NICK HILL on how a learner-centred culture translates into his training sessions.
Flow plays a big part in making learning positive.
It is where the player is in "a state of being absorbed in the experience of action, through intense concentration, as the athlete is lost in the flow of the experience. It provides a positive affective experience, through which deep learning occurs, especially when the coach ’gets the game right’" (Thorpe and Bunker, 2008).
The key to creating flow in players is to play conditioned games, for at least five minutes at a time, but for definitely no more than 10 minutes.
Through experience, five minutes allows for the game to get up and running and allow the players to have a good go at playing and trying things. Ten minutes is too unrealistic for the game to flow without any teaching intervention from the coach.
Somewhere along the line, there will be a stumbling block that will prevent progress from being made, if you allow the game to keep going on for a very long time without an intervention. You will have a gut feeling of when the time is right to stop the game.

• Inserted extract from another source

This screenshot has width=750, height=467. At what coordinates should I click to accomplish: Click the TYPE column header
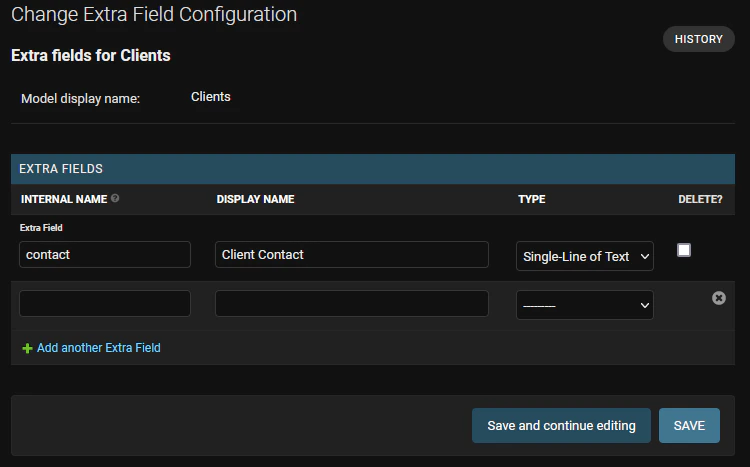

Flow doesn’t always happen. Sometimes the game you design doesn’t quite work. You then either have to change some rules or conditions at the time, or you reflect on the experience after the session, ready for the next time you will use that game.
After five minutes, I would ask each team to get into a huddle and get one of the leaders in that team to ask the following questions to their teammates: “What are we doing well?” and, then, "What are we not doing well?”.
Subsequently, I would facilitate them asking “What do you need to work on?", followed by "What conditions or rules could you add or take away to help the area you need to work on?”.
This last part, where you start to empower the players to take ownership of their learning environment, is very important. It increases their intrinsic motivation and, thus, their effort, concentration and participation in the game that they are now designing, which, in turn, increases the intensity and quality of the game.
If there is a little knock-on, and the same player collects the ball, I call “Play on”.
Similarly, if a player tried a very difficult offload, but it was technically a forward pass, I would also call "Play on". If a poor pass went straight into touch, I would just throw a second ball towards the other team.
Each scenario eradicates any emphasis on the mistakes made, and therefore builds a culture of it being okay to make them.
Mistakes happen when players try new, or difficult, things. When players attempt difficult skills, it shows they are trying to push themselves in scenarios which challenge them.
By making the mistake, the learning process kicks in and the players will reflect on what they did and how to do it better. They can then try again soon afterwards, as the game continues to carry on.
Depending on the rules of the game, the players will have lots of goes at trying the new or difficult skills and tactics.
I use a clear template, based on Anton Antonovsky’s salutogenic theory and sense of coherence:
I design conditioned games to work on a tactic and/or a technical skill, where I let them play for at least five minutes and I only referee the rules. I do not say anything else – I allow the players to work out and try different solutions to the problem.
I ask open-ended questions, allowing thinking time before taking answers. I also have a culture of asking players to put their hands up, rather than shouting out, so that players do not shut down other players’ thinking.